Пьяную девицу, откачнувшуюся от забора, увел вниз по Хамовническому переулку городовой для порядка и спасая ее от замерзания (вряд ли она была такая уж горячая), а Толстой завернул в свой дом, намереваясь утром узнать о дальнейших перемещениях несчастной, однако утром неожиданно его задержала на выходе страшная история, рассказанная ему старым знакомым, тоже несчастным, давно уже сбившимся с пути пропойцей, много всего на своем веку перевидавшим, а тут вдруг на середине грустной повести захлюпавшим, зарыдавшим и отвернувшимся к стене. Повесть печальная, но не столь уж чрезвычайная, в том-то и ужас, что заурядная, обыкновенная — о тихой и больной прачке («белокурая, тихая и благообразная»), задолжавшей за квартиру, обессилевшей так, что на работу уже перестала ходить, а только всё кашляла, мешая другим платежеспособным жильцам спать, особенно одной восьмидесятилетней полусумасшедшей старухе, возненавидевшей кашлявшую овцу.
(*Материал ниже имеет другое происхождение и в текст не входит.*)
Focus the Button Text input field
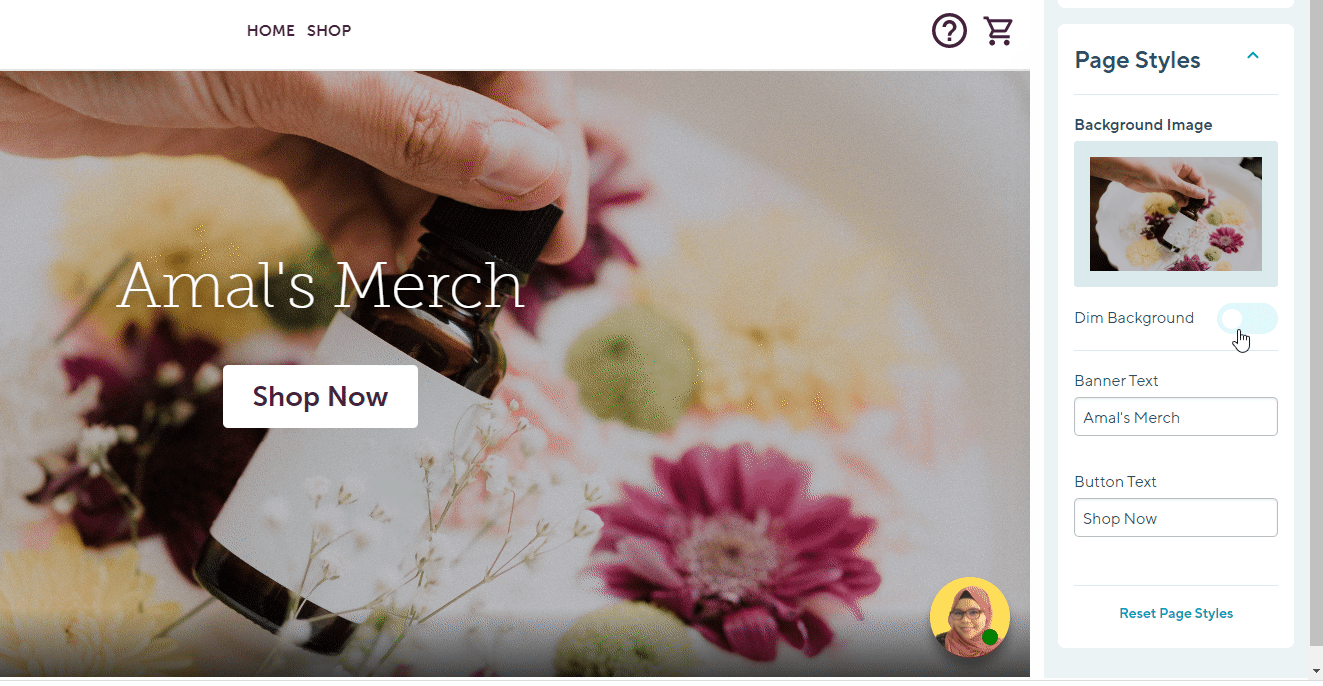 click(1176, 518)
Понятно, ее выгнали. Идти же прачке, как униженным героям Достоевского, было некуда. Ее выгоняли, а она возвращалась. То злобная старуха выталкивала, то городовой — хороший городовой, с саблей и пистолетом на красном шнурке, произнося учтивые слова, из квартиры вывел. Хотела было не вернуться — день ясный, весенний, неморозный, да как начало темнеть, приморозило, испугалась, назад повернула, да в воротах поскользнулась, упала. О прачку прохожие спотыкаться начали, просили дворника убрать, принимая за пьяную, а она умерла. Вот и вся повесть, побудившая Толстого отправиться в участок еще и с дополнительной задачей что-нибудь подробнее узнать и об умершей прачке. Путь писателя освещало живительное мартовское солнце. Дышалось легко, только на душе было пасмурно. «Погода была прекрасная, солнечная, опять сквозь звезды ночного мороза в тени виднелась бегущая вода, а на припеке солнца, на Хамовнической площади, всё таяло и вода бежала. От реки что-то шумело. Деревья Нескучного сада синели через реку; порыжевшие воробьи, незаметные зимой, так и бросались в глаза своим весельем; люди как будто тоже хотели быть веселы, но у них у всех было слишком много заботы. Слышались звоны колоколов, и на фоне этих сливающихся звуков слышались из казарм звуки пальбы, свист нарезных пуль и чмоканье их об мишень».